Solvent Effect on the Radical Copolymerization of N-Methyl- and N,N-Dimethylacrylamides and N-Methylmethacrylamide with Methyl Methacrylate

Abstract

Solvent effect on radical copolymerizations of N-methylacrylamide (AA) and N-methylmethacrylamide (MA) with methyl methacrylate (MMA, M2) was studied using benzene (BZ), dioxane (DO), acetonitrile (ACN), ethanol (EtOH), and N,N-dimethylformamide (DMF). Spectroscopic studies revealed that the solvents influence these amide monomers (M1) with regards to their association by hydrogen-bonding and dipole–dipole interaction. The solvent ability which makes the self-associations of AA and MA more effective decreases in the order of BZ>DO>ACN>EtOH>DMF. The higher the solvent ability for the self-associations of the amide monomers, the larger the values of r1. The extent of the solvent effect on both the monomers decreased with decreasing order of their self-association tendencies, i.e., AA>MA. M1 concentration around M1. radical is considered to be enhanced by its association with M1 in the solvent with higher ability for the self-association of M1. This enhances the propagation-rate between M1. radical and M1 and increases apparently k11 as compared with k12. The r2 values did not change depending on solvents except the copolymerization in BZ. The interactions between MMA and the amide monomers are too weak to raise their local concentrations around M2. radical.

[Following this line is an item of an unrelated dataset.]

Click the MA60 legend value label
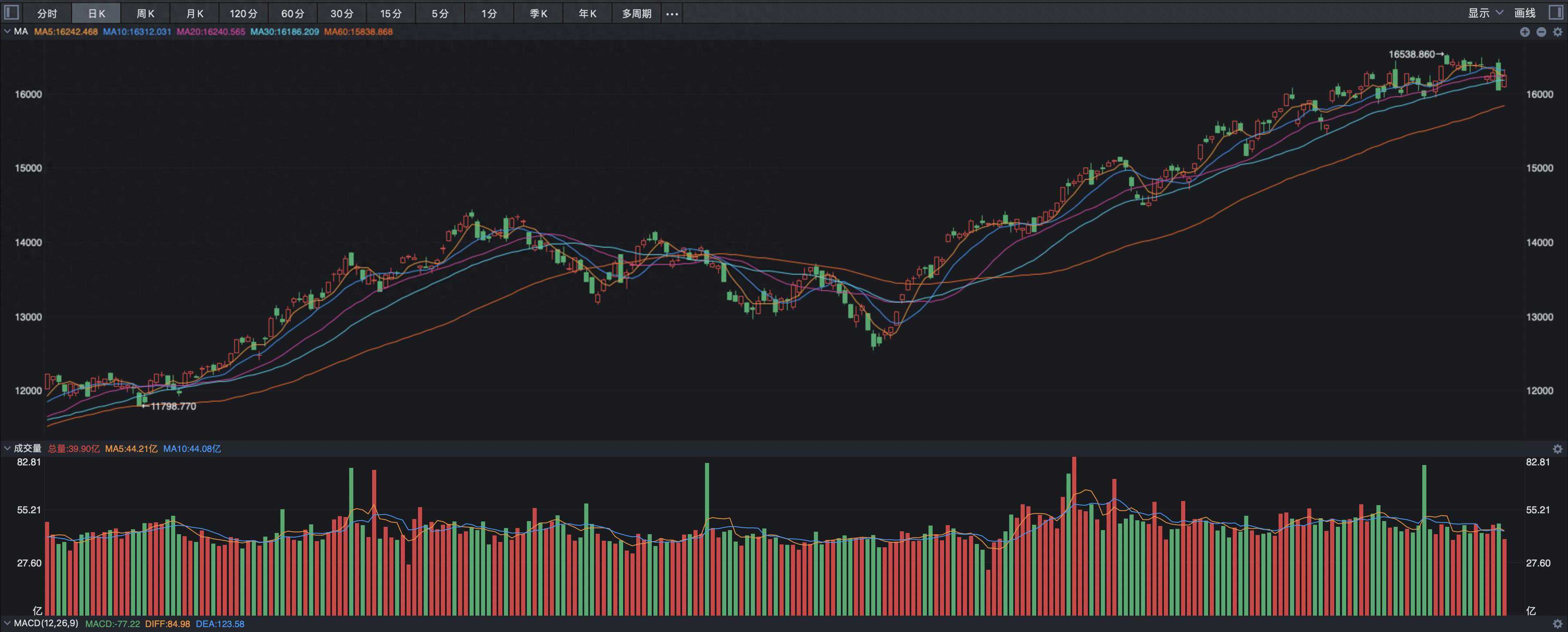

BZ increases extraordinarily r1 and decreases r2, respectively. Copolymers precipitated during copolymerization in BZ are considered to adsorb the amide monomers, since their interactions with BZ are extremely weak. This increases the local M1 concentration around both M1. and M2. radicals. BZ influences even the copolymerization of N,N-dimethylacrylamide which has been considered to be independent of the solvents. Dipole–dipole interaction has been ascribed to this solvent effect.